• _Items listed in a dataset_
»»

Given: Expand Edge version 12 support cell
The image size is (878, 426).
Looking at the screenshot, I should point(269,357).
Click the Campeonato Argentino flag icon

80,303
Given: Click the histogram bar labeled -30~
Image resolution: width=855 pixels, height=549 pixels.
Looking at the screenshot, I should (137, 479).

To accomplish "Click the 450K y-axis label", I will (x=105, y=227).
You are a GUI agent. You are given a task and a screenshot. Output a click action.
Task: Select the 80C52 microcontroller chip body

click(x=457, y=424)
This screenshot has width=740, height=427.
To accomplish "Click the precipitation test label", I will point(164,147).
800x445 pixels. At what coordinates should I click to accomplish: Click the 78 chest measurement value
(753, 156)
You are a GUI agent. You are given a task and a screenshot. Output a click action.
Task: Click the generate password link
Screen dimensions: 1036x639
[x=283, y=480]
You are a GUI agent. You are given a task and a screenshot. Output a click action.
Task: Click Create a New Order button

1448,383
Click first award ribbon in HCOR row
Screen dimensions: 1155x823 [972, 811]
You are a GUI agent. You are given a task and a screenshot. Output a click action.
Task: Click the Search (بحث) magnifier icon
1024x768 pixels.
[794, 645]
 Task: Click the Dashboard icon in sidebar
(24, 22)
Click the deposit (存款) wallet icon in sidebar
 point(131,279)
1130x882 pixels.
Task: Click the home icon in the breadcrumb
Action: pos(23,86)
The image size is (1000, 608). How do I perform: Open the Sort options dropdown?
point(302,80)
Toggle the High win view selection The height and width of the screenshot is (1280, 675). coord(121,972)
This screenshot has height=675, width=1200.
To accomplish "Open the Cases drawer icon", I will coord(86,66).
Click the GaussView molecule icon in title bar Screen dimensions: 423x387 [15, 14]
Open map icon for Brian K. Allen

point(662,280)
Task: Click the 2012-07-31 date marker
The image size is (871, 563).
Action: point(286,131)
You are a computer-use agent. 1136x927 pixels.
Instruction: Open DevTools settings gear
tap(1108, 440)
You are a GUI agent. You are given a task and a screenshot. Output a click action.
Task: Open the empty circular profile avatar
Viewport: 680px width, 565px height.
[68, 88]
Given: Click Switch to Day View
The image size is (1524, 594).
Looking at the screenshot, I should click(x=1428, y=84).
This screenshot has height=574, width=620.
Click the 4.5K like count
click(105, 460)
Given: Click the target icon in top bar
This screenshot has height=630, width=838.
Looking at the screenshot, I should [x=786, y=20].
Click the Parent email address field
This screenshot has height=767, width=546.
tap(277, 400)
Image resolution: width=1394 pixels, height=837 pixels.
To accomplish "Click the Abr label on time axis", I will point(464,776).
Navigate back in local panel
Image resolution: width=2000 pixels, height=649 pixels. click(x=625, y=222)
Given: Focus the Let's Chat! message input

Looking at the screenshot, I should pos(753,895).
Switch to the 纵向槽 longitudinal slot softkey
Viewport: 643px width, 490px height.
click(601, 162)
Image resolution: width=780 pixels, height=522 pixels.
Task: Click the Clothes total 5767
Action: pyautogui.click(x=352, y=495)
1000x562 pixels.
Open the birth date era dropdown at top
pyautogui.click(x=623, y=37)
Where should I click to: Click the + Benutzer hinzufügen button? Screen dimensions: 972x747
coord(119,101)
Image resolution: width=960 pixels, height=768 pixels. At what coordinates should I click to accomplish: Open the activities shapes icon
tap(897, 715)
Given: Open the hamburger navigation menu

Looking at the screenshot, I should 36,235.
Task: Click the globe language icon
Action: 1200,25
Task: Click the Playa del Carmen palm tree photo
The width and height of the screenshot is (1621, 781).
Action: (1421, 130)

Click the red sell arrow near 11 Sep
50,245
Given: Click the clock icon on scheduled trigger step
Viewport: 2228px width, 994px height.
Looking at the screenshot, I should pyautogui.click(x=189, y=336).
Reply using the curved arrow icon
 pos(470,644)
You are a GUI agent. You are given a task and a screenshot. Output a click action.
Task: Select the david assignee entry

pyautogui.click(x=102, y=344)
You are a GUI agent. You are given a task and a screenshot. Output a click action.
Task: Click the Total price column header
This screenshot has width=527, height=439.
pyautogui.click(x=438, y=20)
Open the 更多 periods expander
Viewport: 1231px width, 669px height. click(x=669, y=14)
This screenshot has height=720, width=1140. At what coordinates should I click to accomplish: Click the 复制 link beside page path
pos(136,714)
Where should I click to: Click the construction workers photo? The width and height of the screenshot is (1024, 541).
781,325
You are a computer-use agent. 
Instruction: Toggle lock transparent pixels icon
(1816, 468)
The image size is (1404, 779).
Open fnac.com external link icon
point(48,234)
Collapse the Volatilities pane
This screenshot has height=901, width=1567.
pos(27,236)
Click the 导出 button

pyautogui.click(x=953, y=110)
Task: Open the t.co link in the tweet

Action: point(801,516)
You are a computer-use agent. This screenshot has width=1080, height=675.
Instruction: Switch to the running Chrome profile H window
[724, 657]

««

• _Exercise_
Print only the lines from the top of the data above down to the line holding "Given: Click the histogram bar labeled -30~", inclusive.

• _Response area_
Given: Expand Edge version 12 support cell
The image size is (878, 426).
Looking at the screenshot, I should point(269,357).
Click the Campeonato Argentino flag icon

80,303
Given: Click the histogram bar labeled -30~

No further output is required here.